Moller comments that this “converts from the right-handed viewing coordinate system (looking down the negative z-axis to left-handed normalized device coordinates.”

This serves to confuse the crap out of me.
Does the orthographic matrix contain the Z-coordinate mirror-reflection to “undo” another reflection which is built into the graphics HW pipeline?

Why is the “canonical view cube” mirror reflected w.r.t. z-coordinate?

We are taught to think of the camera as looking by default from the origin in direction of the negative-Z axis, but does this take into account this reflection?? After the reflection are we looking from origin in direction of +Z axis?

Can someone please explain what is going on here and why?

The PROJECTION matrix just transforms from EYE-SPACE to CLIP-SPACE. The perspective divide takes you from CLIP-SPACE to NDC-SPACE (the “canonical view cube”).

EYE-SPACE is right-handed (with +Z pointing “behind” you). NDC-SPACE is left-handed (with +Z pointing “in front” of you). So the PROJECTION matrix has to handle this Z flip.
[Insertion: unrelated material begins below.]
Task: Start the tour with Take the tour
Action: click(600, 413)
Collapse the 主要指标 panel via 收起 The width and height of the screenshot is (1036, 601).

If you want to follow the derivation through, here’s one place you can look:

I’m not completely sure. “Issues” #3 here might provide a clue why: ARB_clip_control

In some sense, it’s intuitive for NDC and window-space depth to increase from closer-to-further (near -> far) depths from the eye. But that may just be because I’ve worked with OpenGL for a while.

All that said, these OpenGL conventions originated decades ago. However in modern OpenGL, if you want to use different conventions, you can! ARB_clip_control is part of core OpenGL now. Also observe that modern OpenGL no defines a MODELVIEW and a PROJECTION matrix. So do whatever you want on the shader side with positions, and just provide the position to OpenGL in whatever CLIP-SPACE region you say you’re going to provide it in.
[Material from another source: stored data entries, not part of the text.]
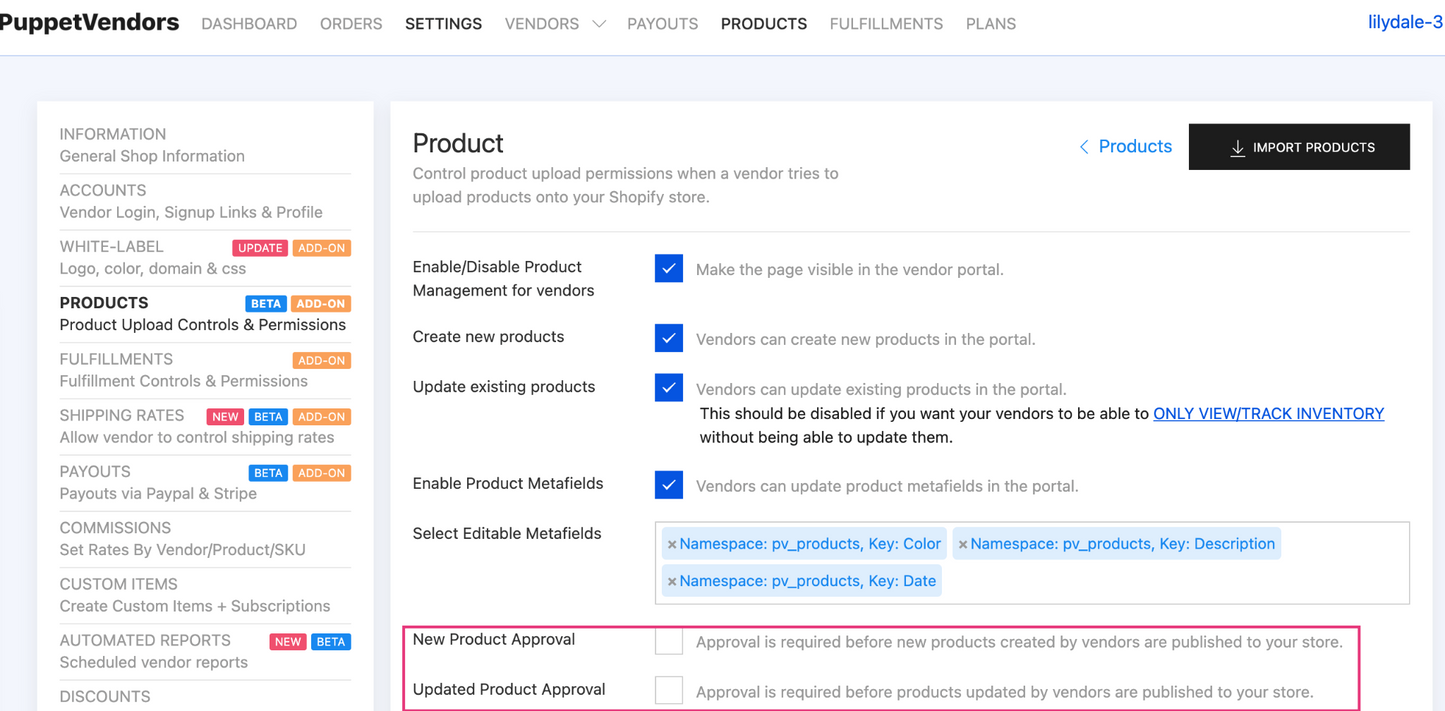Click the back chevron beside Products

1084,147
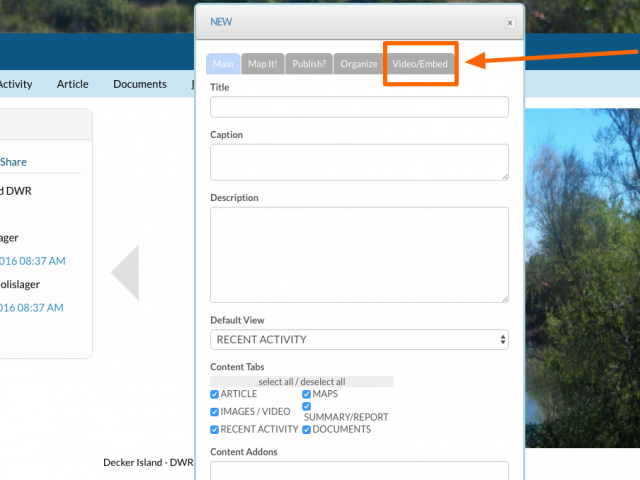This screenshot has width=640, height=480.
Task: Click into the Title input field
Action: (x=359, y=107)
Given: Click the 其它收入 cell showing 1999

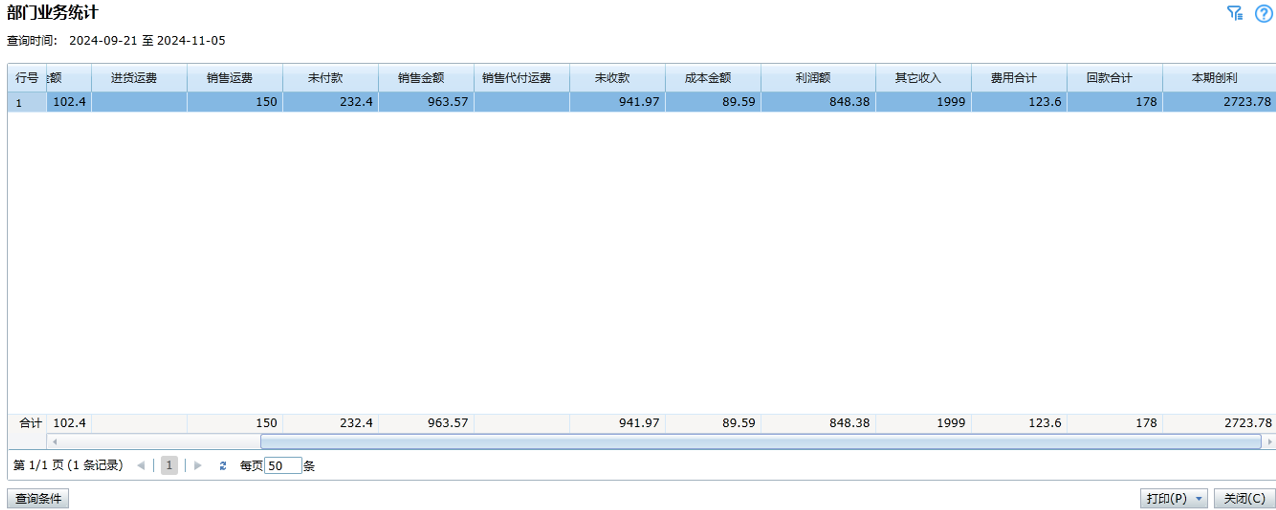Looking at the screenshot, I should [923, 102].
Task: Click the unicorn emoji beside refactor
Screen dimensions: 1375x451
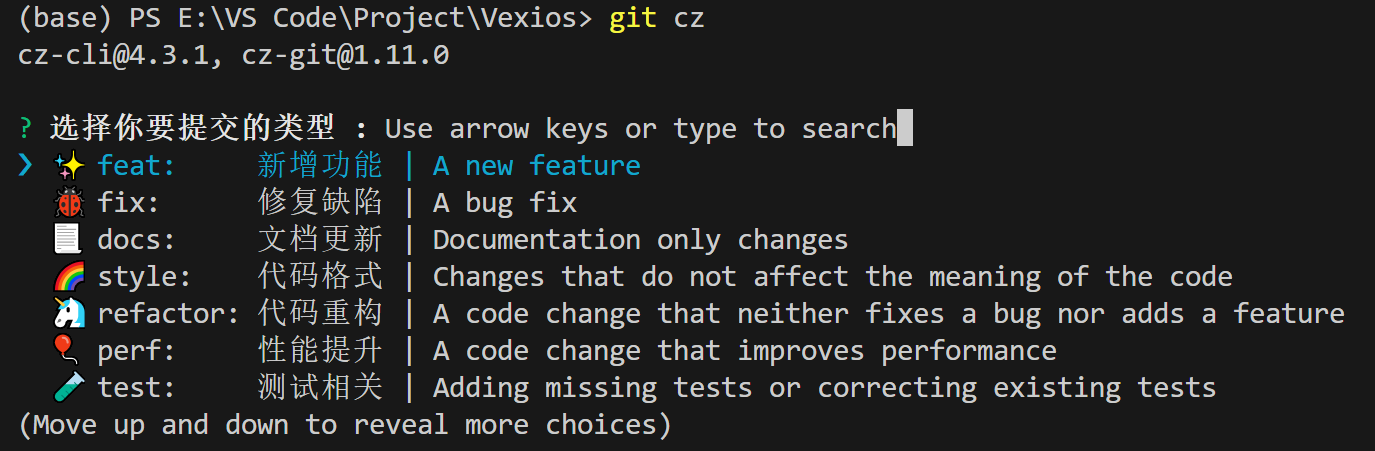Action: point(68,314)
See the ARB_clip_control extension spec for some reasons why you might want to use a different convention. For instance, when rendering to a floating-point depth buffer.

What’s “going on” is that the GPU does calculations. Numbers go in, numbers come out. What those numbers “mean” is largely up to the programmer. Even more so with “modern” OpenGL (3+ core profile and ES) which doesn’t embody certain historical conventions in the specification. Legacy OpenGL enshrines “object space”, “eye space”, “clip space” and “normalised device coordinates” (NDC) in the specification, whereas modern OpenGL only has clip space and NDC; other spaces only exist at the programmer’s choice.
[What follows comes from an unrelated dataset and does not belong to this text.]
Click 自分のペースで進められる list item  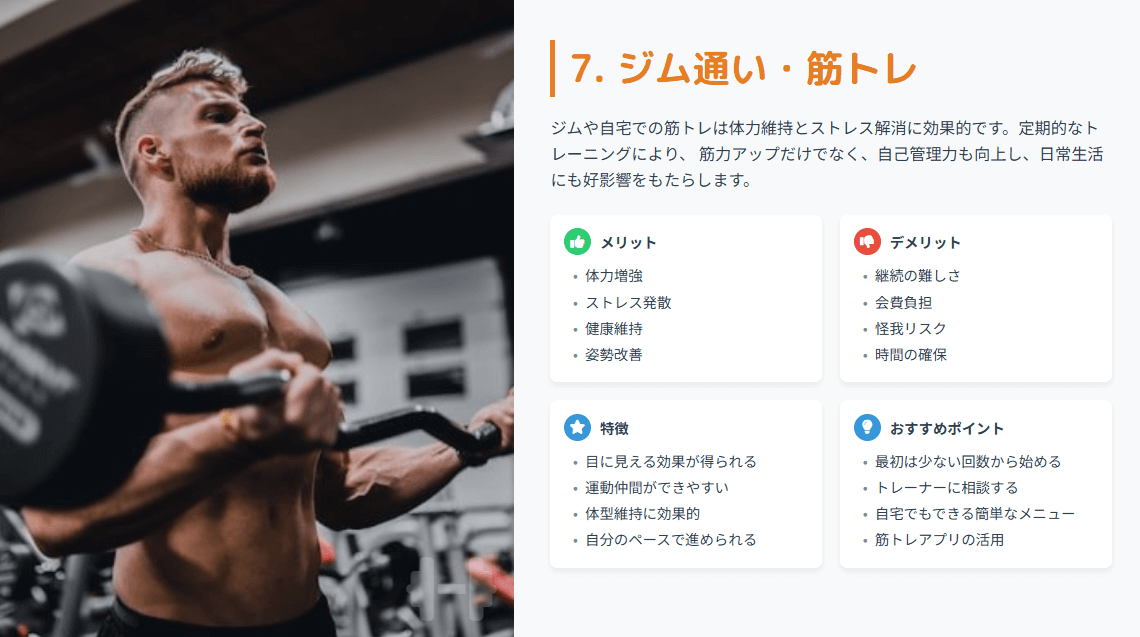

Conventionally, NDC has the positive Z axis “in front” of the viewpoint. In modern OpenGL this convention only exists insofar as the initial state is equivalent to glDepthRange(0,1) and glDepthFunc(GL_LESS), meaning that rendering with depth-testing results in fragments with lower NDC Z values obscuring fragments with greater NDC Z values. But those settings can be changed if you so desire.

In legacy OpenGL, where vertices are automatically transformed by the model-view and projection matrices, the the functions commonly used to construct the projection matrix (glOrtho, glFrustum, gluOrtho2D and gluPerspective) all flip the Z coordinate, meaning that eye space conventionally has the negative Z axis “in front” of the viewpoint, and so is right-handed. Again, this can be changed by constructing a different projection matrix or by changing the glDepthRange and/or glDepthFunc settings. The fixed-function pipeline will work fine if the model-view and/or projection matrix have a negative determinant (i.e. mirroring).